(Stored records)

__________

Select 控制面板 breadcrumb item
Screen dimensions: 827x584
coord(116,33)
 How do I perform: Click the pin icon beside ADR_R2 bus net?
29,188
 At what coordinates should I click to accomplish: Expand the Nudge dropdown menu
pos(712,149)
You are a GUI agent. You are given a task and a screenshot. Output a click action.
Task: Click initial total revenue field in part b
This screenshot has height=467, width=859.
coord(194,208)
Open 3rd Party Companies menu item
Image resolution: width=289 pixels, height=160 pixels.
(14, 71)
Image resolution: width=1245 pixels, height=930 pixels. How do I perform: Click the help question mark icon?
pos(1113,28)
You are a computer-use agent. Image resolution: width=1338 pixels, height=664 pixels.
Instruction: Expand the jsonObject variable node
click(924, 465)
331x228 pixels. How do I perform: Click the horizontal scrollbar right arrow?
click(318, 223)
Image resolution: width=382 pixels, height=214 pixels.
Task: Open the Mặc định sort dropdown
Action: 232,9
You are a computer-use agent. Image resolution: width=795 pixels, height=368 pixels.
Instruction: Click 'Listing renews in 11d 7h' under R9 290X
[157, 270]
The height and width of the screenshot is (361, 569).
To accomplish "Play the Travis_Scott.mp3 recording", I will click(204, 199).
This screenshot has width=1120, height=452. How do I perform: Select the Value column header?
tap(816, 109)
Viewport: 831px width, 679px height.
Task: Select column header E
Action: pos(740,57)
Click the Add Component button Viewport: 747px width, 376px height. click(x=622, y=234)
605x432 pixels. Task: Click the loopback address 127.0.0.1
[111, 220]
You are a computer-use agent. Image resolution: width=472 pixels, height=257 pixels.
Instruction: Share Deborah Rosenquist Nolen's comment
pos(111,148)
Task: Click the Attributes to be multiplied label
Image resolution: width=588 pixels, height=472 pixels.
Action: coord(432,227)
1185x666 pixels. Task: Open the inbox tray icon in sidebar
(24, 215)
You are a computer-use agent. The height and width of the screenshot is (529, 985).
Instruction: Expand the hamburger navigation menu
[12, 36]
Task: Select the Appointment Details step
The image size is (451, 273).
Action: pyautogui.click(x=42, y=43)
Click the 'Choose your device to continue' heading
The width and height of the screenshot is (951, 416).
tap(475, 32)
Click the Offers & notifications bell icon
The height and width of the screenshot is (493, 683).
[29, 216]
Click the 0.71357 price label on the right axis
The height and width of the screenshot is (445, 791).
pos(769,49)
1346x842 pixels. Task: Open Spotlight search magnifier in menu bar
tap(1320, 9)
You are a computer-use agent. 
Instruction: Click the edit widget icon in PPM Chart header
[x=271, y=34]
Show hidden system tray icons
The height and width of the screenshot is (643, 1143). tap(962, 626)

__________

* [ACTIVITY]
Give back the whole of the data above, exactly as written.

* [RESPONSE]
Select 控制面板 breadcrumb item
Screen dimensions: 827x584
coord(116,33)
 How do I perform: Click the pin icon beside ADR_R2 bus net?
29,188
 At what coordinates should I click to accomplish: Expand the Nudge dropdown menu
pos(712,149)
You are a GUI agent. You are given a task and a screenshot. Output a click action.
Task: Click initial total revenue field in part b
This screenshot has height=467, width=859.
coord(194,208)
Open 3rd Party Companies menu item
Image resolution: width=289 pixels, height=160 pixels.
(14, 71)
Image resolution: width=1245 pixels, height=930 pixels. How do I perform: Click the help question mark icon?
pos(1113,28)
You are a computer-use agent. Image resolution: width=1338 pixels, height=664 pixels.
Instruction: Expand the jsonObject variable node
click(924, 465)
331x228 pixels. How do I perform: Click the horizontal scrollbar right arrow?
click(318, 223)
Image resolution: width=382 pixels, height=214 pixels.
Task: Open the Mặc định sort dropdown
Action: 232,9
You are a computer-use agent. Image resolution: width=795 pixels, height=368 pixels.
Instruction: Click 'Listing renews in 11d 7h' under R9 290X
[157, 270]
The height and width of the screenshot is (361, 569).
To accomplish "Play the Travis_Scott.mp3 recording", I will click(204, 199).
This screenshot has width=1120, height=452. How do I perform: Select the Value column header?
tap(816, 109)
Viewport: 831px width, 679px height.
Task: Select column header E
Action: pos(740,57)
Click the Add Component button Viewport: 747px width, 376px height. click(x=622, y=234)
605x432 pixels. Task: Click the loopback address 127.0.0.1
[111, 220]
You are a computer-use agent. Image resolution: width=472 pixels, height=257 pixels.
Instruction: Share Deborah Rosenquist Nolen's comment
pos(111,148)
Task: Click the Attributes to be multiplied label
Image resolution: width=588 pixels, height=472 pixels.
Action: coord(432,227)
1185x666 pixels. Task: Open the inbox tray icon in sidebar
(24, 215)
You are a computer-use agent. The height and width of the screenshot is (529, 985).
Instruction: Expand the hamburger navigation menu
[12, 36]
Task: Select the Appointment Details step
The image size is (451, 273).
Action: pyautogui.click(x=42, y=43)
Click the 'Choose your device to continue' heading
The width and height of the screenshot is (951, 416).
tap(475, 32)
Click the Offers & notifications bell icon
The height and width of the screenshot is (493, 683).
[29, 216]
Click the 0.71357 price label on the right axis
The height and width of the screenshot is (445, 791).
pos(769,49)
1346x842 pixels. Task: Open Spotlight search magnifier in menu bar
tap(1320, 9)
You are a computer-use agent. 
Instruction: Click the edit widget icon in PPM Chart header
[x=271, y=34]
Show hidden system tray icons
The height and width of the screenshot is (643, 1143). tap(962, 626)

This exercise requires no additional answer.